Determining whether one is covered under a particular insurance policy may not be a simple task. The language can be somewhat tedious and confusing, depending on a person’s familiarity with such agreements. Additionally, the policy must adhere to state requirements in order to be enforceable. In a recent case, Roberson v. 21st Century National Insurance Company (Ga. Ct. of App. 2014), the court of appeals reviewed the enforceability of a policy’s “Named Driver Exclusion Endorsement” with respect to a claim for uninsured motorist coverage (“UM”). Here, the plaintiff was injured in a car accident with another driver. He brought an action against that driver and the car’s owner.

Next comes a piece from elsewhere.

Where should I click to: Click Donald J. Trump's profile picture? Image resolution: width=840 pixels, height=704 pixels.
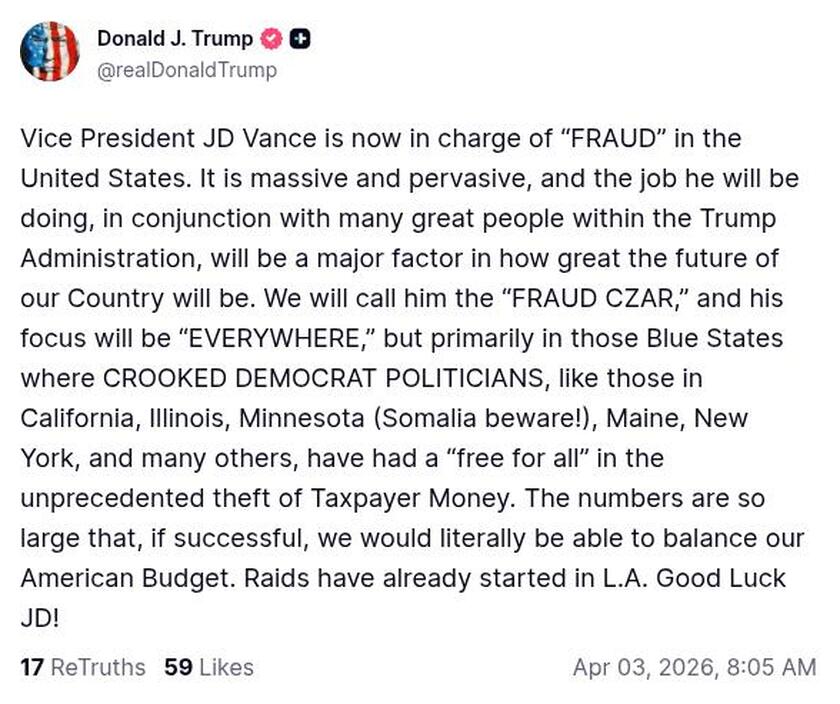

At the time, plaintiff’s wife had a personal automobile insurance policy with 21st Century National Insurance Company (“21st Century”). That policy contained a section on UM coverage, namely that the company will pay certain damages that an insured is legally entitled to recover from the owner or operator of an uninsured motor vehicle. The plaintiff served 21st Century under the policy’s UM provision, pursuant to Section 33-7-11 of Georgia Code. The policy included a “Named Driver Exclusion Endorsement,” which identified the plaintiff as an “Excluded Driver,” thereby excluding coverage for any claims arising from an accident that involved the plaintiff as the driver. Based on this clause, 21st Century filed a motion for summary judgment, arguing that the plaintiff was not entitled to UM benefits because he was a named excluded driver. The plaintiff argued that the endorsement did not apply because he was not listed as a named excluded driver on the declaration page, and the state code and matters of public policy precluded application of the exclusion.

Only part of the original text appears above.